Nutritive and Nonnutritive Artificial Sweeteners in Your Diet
Two kinds of sweeteners are widely used to replace sugar in your diet. Some are classified as nutritive, because they provide calories and nutrients; others are nonnutritive, because they don’t.
When artificial sweeteners were introduced, everyone thought that people would eat less sugar. But evidence now suggests that people simply add the sweeteners to their diets. In reality, consumers are eating three times the amount of sweeteners that they were ten years ago.
Most nutritive sweeteners used as replacements for sugar have just as many calories as sugar. Refined sugars, high-fructose corn syrup, crystalline fructose, glucose, dextrose, corn sweetener, honey, lactose, maltose, invert sugar, and concentrated fruit juice are examples of nutritive sweeteners that are just as caloric as plain old sugar.
Saccharin, aspartame, acesulfame potassium (or acesulfame-K), sucralose, and cyclamates are the most commonly used nonnutritive sweeteners in North America. They help add sweetness to foods for people who need to limit their intake of sugar, such as those with diabetes, and they also aid in the prevention of dental cavities. Although these no-calorie sweeteners may seem like a dream come true, most come with some warnings.
Acesulfame-K (Sunette) is 200 times sweeter than sugar. It is used as a tabletop sweetener, and in soft drinks, chewing gum, desserts, candies, sauces, and yogurt. It can be used in cooked and baked goods. However, it may not work well in some recipes due to its finer texture.
Aspartame (Nutrasweet, Equal) is 160 to 220 times sweeter than sugar, and is added to more than 6,000 foods, personal care products, and pharmaceuticals. It is considered calorie free.

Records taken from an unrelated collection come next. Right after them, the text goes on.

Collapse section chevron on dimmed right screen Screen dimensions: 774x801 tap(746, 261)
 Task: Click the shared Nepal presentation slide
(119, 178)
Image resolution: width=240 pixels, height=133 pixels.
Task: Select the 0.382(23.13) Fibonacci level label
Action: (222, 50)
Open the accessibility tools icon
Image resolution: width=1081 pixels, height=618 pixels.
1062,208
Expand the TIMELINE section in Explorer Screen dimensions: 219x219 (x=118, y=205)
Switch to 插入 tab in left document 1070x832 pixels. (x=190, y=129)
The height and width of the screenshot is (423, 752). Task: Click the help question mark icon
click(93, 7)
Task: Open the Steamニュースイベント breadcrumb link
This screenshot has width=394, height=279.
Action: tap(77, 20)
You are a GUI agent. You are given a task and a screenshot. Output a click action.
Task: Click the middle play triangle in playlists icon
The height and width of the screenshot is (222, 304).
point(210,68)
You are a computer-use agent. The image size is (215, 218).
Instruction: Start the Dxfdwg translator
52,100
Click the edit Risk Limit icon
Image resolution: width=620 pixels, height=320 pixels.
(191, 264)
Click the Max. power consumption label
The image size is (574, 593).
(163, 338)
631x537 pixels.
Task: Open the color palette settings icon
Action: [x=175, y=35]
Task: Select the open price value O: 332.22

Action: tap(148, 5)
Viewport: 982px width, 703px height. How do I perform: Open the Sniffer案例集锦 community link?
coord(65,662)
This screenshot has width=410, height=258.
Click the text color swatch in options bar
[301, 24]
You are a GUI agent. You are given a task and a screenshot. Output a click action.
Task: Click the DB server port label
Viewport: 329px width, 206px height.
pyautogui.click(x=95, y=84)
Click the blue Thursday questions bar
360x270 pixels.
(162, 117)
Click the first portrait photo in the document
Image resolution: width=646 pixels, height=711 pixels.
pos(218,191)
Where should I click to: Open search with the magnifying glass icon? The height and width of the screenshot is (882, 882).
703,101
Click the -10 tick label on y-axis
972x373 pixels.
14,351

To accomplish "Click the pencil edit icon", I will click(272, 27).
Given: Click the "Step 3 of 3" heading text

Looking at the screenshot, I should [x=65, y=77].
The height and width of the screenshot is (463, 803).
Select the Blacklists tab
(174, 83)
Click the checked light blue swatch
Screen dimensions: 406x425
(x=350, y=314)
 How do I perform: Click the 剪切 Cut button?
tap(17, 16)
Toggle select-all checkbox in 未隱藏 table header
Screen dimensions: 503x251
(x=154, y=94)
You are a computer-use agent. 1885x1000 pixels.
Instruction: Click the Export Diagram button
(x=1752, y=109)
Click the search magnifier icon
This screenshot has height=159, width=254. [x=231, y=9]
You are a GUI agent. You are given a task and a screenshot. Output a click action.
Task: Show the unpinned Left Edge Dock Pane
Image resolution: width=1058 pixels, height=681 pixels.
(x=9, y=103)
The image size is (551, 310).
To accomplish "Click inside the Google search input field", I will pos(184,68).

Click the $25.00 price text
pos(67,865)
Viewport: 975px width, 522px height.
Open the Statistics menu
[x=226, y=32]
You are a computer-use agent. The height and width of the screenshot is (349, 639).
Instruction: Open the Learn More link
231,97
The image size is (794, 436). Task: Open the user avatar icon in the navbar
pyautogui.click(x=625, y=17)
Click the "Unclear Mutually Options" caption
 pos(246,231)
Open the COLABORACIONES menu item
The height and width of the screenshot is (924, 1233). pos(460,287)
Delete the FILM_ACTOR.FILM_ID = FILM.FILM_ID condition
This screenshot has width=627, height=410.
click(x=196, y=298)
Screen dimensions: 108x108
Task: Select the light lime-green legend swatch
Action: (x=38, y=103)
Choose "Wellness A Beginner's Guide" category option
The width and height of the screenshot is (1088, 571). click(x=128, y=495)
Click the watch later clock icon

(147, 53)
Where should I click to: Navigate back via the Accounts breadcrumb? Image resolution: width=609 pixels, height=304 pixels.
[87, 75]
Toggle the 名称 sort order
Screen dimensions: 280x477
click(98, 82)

Aspartame is a combination of two amino acids: phenylalanine and aspartic acid. People who have phenylketonuria (PKU), which is only about 1 in 15,000 people, have adverse neurological reactions when they consume phenylalanine, because they can’t metabolize it. Therefore, foods that contain aspartame are required to carry a label warning consumers that the product contains phenylalanine. In the United States, all infants are screened for PKU at birth.
Aspartame isn’t heat stable and loses its sweetness in liquids over time. Look for it in puddings, gelatins, frozen desserts, hot cocoa mixes, soft drinks, chewing gum, and tabletop sweeteners.
Cyclamate is 30 times sweeter than sucrose and is heat stable. Since 1970, however, it’s been banned in the United States based on a study suggesting that cyclamate may be related to the development of bladder tumors in rats. Although more than 75 subsequent studies have failed to show that cyclamate is carcinogenic, the sweetener has yet to be reapproved in the United States.
Saccharin (Sweet’ N Low): is 300 times sweeter than sugar, and has been back on the market in the United States since 1991, after having been banned in 1977, because it was found to cause cancer in rats. Newer studies cleared saccharin of links to cancer. Saccharin is calorie free, because the body can’t break it down.
Saccharin is heat stable and, unlike aspartame, can be used in cooked and baked goods. However, it may not work well in some recipes as a substitute.
Sucralose (Splenda) is 600 times sweeter than sugar and doesn’t contain calories. It’s the only low-calorie sweetener that’s made from sugar. Sucralose is heat stable in cooking and baking and can be used virtually anywhere sugar can without losing its sugar-like sweetness. Currently, sucralose is approved in more than 25 countries around the world for use in food and beverages. It’s mainly a tabletop sweetener, and you can find it in desserts and candy.